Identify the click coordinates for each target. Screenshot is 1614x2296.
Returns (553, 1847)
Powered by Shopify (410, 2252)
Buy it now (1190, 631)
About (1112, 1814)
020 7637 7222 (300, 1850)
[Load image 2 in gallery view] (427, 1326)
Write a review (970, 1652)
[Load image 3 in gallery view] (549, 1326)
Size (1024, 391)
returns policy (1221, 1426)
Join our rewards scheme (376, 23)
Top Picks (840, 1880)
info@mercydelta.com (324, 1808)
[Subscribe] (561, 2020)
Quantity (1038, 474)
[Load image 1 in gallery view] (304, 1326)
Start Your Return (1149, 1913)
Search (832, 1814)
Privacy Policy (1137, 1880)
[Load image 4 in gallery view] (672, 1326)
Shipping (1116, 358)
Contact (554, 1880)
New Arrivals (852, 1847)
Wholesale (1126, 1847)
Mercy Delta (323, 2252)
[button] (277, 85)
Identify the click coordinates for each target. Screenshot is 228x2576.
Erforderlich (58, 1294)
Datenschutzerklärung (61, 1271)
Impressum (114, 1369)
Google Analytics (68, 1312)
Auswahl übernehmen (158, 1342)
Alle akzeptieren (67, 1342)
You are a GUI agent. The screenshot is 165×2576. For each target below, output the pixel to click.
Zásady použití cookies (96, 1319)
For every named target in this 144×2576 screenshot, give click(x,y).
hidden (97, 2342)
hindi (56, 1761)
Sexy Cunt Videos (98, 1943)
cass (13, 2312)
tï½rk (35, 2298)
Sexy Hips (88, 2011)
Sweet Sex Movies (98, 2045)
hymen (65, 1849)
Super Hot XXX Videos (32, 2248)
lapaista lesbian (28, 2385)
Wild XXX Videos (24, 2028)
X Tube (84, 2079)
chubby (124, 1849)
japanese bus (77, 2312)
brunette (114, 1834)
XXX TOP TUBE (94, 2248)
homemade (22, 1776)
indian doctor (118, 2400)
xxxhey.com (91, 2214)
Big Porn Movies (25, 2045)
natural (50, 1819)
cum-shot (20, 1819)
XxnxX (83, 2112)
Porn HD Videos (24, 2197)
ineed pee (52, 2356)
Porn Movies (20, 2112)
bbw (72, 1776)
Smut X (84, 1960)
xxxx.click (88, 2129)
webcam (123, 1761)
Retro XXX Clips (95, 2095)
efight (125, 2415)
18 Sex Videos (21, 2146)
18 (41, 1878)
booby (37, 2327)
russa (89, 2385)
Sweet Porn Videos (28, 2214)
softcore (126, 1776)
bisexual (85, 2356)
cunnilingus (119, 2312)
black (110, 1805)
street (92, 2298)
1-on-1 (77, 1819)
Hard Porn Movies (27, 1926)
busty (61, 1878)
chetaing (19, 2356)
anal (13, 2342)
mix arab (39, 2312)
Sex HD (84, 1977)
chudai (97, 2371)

Your goal.
Only lines that include "Videos" belong in the answer; copy all of them from the listing.

Solution to the problem.
Sexy Cunt Videos (98, 1943)
Super Hot XXX Videos (32, 2248)
Wild XXX Videos (24, 2028)
Porn HD Videos (24, 2197)
18 Sex Videos (21, 2146)
Sweet Porn Videos (28, 2214)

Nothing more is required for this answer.